With 120+ books and chapbooks to her credit, much of Lyn Lifshin’s enormous output consists of throw-away poems, dashed off like automatic writing.

But there’s another Lifshin, one who fleshes out a poem, develops it, revises. I’ve seen her do this a few times in Plainsongs magazine, most notably the arresting “The Unabomber writes to the ice maiden mummy,” which is happily included in her latest chapbook, published by Platonic 3way Press.

With just two exceptions, the poems in this collection are well-developed, possessing craftsmanship enough to draw the reader into Lifshin’s worlds, as in the title piece: “there wasn’t a boat or a car in sight. / ‘In translation,’ she said, becoming / a water being . . . / . . . ‘took her for observations,’ the / Coast Guard said ‘but a strong / swimmer,’ her long hair dripped / in the squad car.
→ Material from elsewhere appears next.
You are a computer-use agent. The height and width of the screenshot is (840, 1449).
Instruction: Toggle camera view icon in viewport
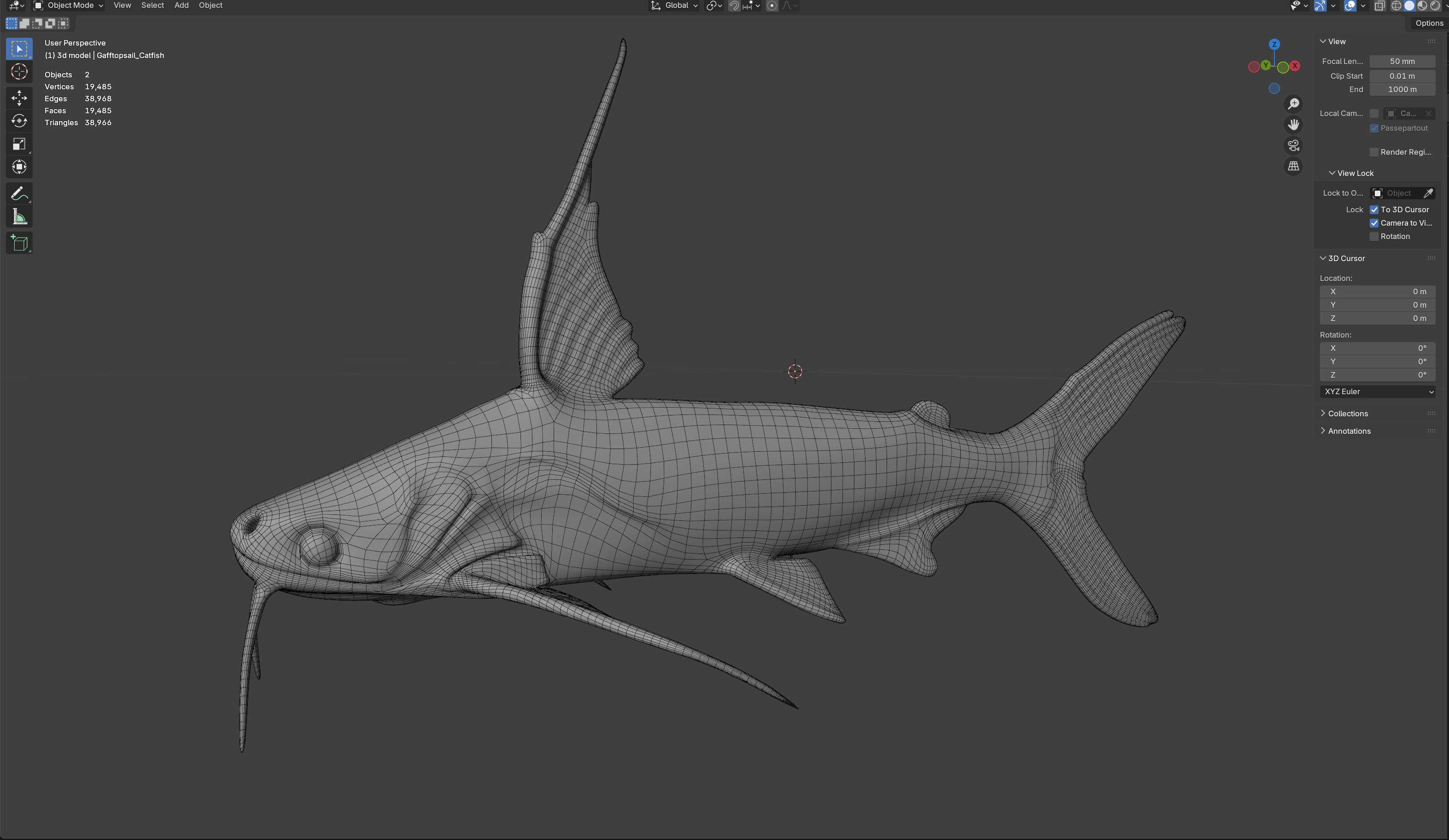1293,146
Under the towel, / her skin flakes, like scales . . . / . . . she remembers floating / in the lake of her mother’s belly, / thirsty . . . / . . . she will say what / she has to, already sees herself / camoflauged in thick eel grass and / seaweed, eluding the rest of the men / who want to enslave and possess her.”

Topics include aging, a horse famous for losing races, Barbie, childhood, Auschwitz, and two journalism poems, where Lifshin takes a news story and tells it as a poem. One of these is entitled “White Cliffs of Dover Becomes Prime Suicide Site.” The other one recounts the life and times of a woman in New York City who fit women for bras for more than seventy years. Many of the poems deal with Lifshin’s relationship with her mother.

This is the first chapbook in Platonic 3way Press’ “Evil Genius Chapbook Series,” and it’s a winner. They also recently launched a zine, Fight These Bastards. The first issue’s in the same league as Nerve Cowboy, and will hopefully help fill the void left by Chiron Review’s demise.

32pp; chapbook; Platonic 3way Press, PO Box 844, Warsaw, IN 46581. $5.